[Stored data entries]
○ ○ ○ ○ ○
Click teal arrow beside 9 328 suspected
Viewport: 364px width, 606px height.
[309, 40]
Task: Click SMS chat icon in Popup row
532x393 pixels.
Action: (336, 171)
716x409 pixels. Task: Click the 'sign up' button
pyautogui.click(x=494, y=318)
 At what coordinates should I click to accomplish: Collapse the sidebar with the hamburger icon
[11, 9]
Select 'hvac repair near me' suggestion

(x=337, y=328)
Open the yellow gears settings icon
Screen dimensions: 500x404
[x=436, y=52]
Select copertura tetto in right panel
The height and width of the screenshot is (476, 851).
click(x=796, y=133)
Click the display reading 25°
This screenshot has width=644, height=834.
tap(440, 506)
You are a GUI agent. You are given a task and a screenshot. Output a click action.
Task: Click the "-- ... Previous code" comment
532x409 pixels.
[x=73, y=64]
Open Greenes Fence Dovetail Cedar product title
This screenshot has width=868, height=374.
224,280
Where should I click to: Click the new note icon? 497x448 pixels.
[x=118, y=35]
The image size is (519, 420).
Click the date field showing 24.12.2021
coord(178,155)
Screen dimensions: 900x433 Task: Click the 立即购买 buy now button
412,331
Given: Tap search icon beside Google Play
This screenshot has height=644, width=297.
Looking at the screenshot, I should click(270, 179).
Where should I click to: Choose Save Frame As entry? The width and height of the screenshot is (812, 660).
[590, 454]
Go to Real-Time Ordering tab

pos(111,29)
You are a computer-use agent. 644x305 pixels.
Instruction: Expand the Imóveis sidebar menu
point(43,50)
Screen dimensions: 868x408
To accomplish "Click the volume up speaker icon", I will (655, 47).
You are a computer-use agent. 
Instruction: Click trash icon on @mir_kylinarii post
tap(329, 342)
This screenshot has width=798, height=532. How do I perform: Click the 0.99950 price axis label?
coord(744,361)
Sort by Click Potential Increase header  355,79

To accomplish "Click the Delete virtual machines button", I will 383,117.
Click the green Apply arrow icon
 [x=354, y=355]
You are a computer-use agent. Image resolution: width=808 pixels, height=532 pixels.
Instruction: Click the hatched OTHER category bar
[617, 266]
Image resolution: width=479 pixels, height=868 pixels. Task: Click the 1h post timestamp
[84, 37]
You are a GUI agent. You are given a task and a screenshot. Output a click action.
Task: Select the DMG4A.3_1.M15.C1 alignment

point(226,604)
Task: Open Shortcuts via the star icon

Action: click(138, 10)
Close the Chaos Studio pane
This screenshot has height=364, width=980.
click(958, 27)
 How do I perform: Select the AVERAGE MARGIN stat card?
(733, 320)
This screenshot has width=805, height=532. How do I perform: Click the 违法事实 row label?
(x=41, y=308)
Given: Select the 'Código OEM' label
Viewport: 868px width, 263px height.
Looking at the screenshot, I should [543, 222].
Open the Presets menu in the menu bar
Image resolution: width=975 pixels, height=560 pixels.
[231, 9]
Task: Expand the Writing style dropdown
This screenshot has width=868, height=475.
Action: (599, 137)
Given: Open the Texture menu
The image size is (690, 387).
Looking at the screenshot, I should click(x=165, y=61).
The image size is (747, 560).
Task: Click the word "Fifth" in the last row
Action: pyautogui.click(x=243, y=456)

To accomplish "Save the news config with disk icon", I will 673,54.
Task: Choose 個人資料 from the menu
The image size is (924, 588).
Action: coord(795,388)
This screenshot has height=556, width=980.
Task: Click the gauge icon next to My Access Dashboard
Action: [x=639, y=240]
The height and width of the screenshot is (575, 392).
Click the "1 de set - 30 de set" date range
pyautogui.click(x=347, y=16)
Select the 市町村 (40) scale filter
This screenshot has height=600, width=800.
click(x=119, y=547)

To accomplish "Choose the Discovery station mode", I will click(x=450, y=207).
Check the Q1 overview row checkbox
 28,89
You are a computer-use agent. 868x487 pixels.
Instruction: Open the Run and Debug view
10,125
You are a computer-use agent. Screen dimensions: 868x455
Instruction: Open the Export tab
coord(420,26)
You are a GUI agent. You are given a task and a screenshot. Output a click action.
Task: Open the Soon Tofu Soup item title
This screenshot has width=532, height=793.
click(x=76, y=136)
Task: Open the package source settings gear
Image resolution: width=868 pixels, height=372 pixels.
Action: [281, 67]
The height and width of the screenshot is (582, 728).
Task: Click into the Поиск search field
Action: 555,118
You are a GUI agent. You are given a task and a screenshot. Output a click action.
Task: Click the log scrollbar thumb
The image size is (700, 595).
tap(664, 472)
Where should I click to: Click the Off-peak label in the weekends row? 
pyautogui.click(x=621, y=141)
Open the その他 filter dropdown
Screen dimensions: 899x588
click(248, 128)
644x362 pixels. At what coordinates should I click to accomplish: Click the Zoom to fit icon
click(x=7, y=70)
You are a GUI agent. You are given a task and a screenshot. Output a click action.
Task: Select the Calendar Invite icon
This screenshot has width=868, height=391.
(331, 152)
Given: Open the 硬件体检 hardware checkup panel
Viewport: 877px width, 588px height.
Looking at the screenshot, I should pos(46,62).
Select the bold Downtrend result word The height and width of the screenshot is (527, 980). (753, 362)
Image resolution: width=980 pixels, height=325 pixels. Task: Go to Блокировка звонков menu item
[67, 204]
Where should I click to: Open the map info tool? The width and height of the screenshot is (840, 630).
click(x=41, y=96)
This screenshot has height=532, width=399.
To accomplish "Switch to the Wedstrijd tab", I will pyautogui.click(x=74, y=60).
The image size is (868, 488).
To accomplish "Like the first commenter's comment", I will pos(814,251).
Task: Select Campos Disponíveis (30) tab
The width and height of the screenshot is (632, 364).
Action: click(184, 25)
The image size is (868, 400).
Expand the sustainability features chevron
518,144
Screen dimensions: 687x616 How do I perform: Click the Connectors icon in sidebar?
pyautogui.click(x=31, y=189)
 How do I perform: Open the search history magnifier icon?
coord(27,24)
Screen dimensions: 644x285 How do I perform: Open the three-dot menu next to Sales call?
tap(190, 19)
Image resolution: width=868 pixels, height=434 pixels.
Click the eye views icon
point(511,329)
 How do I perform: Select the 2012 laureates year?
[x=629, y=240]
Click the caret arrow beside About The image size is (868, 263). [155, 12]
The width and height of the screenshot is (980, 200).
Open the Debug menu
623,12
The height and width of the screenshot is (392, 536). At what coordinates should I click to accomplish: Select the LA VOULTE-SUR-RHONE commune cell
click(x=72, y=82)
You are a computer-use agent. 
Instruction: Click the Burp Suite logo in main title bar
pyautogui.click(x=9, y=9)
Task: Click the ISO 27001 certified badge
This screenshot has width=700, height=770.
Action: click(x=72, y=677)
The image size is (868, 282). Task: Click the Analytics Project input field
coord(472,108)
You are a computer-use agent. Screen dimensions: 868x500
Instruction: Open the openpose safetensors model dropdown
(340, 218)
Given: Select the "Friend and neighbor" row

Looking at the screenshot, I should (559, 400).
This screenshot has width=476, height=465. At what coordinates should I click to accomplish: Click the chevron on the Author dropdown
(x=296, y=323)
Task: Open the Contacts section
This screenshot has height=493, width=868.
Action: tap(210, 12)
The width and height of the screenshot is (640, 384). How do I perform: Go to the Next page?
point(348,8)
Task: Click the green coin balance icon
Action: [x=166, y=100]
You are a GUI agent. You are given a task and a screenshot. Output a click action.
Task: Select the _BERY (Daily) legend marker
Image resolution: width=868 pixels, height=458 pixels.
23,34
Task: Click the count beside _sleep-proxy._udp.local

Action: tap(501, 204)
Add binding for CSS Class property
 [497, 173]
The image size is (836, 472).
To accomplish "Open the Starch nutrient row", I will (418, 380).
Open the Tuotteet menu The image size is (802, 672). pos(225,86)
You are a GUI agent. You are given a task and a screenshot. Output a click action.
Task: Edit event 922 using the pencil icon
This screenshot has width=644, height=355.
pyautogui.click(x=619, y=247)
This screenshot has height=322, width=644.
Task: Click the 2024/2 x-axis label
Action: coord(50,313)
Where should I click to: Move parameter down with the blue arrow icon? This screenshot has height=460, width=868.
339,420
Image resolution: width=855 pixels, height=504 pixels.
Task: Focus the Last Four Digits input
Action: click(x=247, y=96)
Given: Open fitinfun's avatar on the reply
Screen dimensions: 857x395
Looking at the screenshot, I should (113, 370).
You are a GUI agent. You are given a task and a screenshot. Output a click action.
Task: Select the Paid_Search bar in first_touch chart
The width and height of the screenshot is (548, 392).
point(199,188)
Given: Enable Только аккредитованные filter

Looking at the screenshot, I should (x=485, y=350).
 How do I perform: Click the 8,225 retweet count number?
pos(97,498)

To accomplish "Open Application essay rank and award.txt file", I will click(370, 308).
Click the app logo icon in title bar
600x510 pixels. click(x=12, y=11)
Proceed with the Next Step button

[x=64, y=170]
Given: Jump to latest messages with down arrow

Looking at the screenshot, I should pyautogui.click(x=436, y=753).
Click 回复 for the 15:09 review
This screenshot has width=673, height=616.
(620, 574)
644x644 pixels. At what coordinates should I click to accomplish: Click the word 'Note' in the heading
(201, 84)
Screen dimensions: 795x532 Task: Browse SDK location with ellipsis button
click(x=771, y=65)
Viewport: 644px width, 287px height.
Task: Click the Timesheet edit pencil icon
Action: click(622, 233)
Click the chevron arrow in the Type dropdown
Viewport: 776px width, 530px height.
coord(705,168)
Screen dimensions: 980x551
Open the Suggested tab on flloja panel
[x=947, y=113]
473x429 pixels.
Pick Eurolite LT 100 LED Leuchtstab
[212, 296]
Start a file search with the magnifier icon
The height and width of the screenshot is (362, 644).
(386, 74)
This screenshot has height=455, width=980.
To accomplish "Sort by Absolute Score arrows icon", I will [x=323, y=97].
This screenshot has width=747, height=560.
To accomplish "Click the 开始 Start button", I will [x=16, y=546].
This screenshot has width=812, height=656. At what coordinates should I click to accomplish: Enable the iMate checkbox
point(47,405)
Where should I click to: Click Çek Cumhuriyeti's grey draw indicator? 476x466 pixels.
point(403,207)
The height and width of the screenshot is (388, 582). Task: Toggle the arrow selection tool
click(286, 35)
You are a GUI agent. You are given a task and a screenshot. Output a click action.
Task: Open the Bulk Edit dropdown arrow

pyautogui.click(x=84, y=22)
○ ○ ○ ○ ○
_Work to complete_
The records above should be printed exactly, please, from the first line through the line containing "Given: Tap search icon beside Google Play", with both ends kept and nothing past it.

_Result of the task_
Click teal arrow beside 9 328 suspected
Viewport: 364px width, 606px height.
[309, 40]
Task: Click SMS chat icon in Popup row
532x393 pixels.
Action: (336, 171)
716x409 pixels. Task: Click the 'sign up' button
pyautogui.click(x=494, y=318)
 At what coordinates should I click to accomplish: Collapse the sidebar with the hamburger icon
[11, 9]
Select 'hvac repair near me' suggestion

(x=337, y=328)
Open the yellow gears settings icon
Screen dimensions: 500x404
[x=436, y=52]
Select copertura tetto in right panel
The height and width of the screenshot is (476, 851).
click(x=796, y=133)
Click the display reading 25°
This screenshot has width=644, height=834.
tap(440, 506)
You are a GUI agent. You are given a task and a screenshot. Output a click action.
Task: Click the "-- ... Previous code" comment
532x409 pixels.
[x=73, y=64]
Open Greenes Fence Dovetail Cedar product title
This screenshot has width=868, height=374.
224,280
Where should I click to: Click the new note icon? 497x448 pixels.
[x=118, y=35]
The image size is (519, 420).
Click the date field showing 24.12.2021
coord(178,155)
Screen dimensions: 900x433 Task: Click the 立即购买 buy now button
412,331
Given: Tap search icon beside Google Play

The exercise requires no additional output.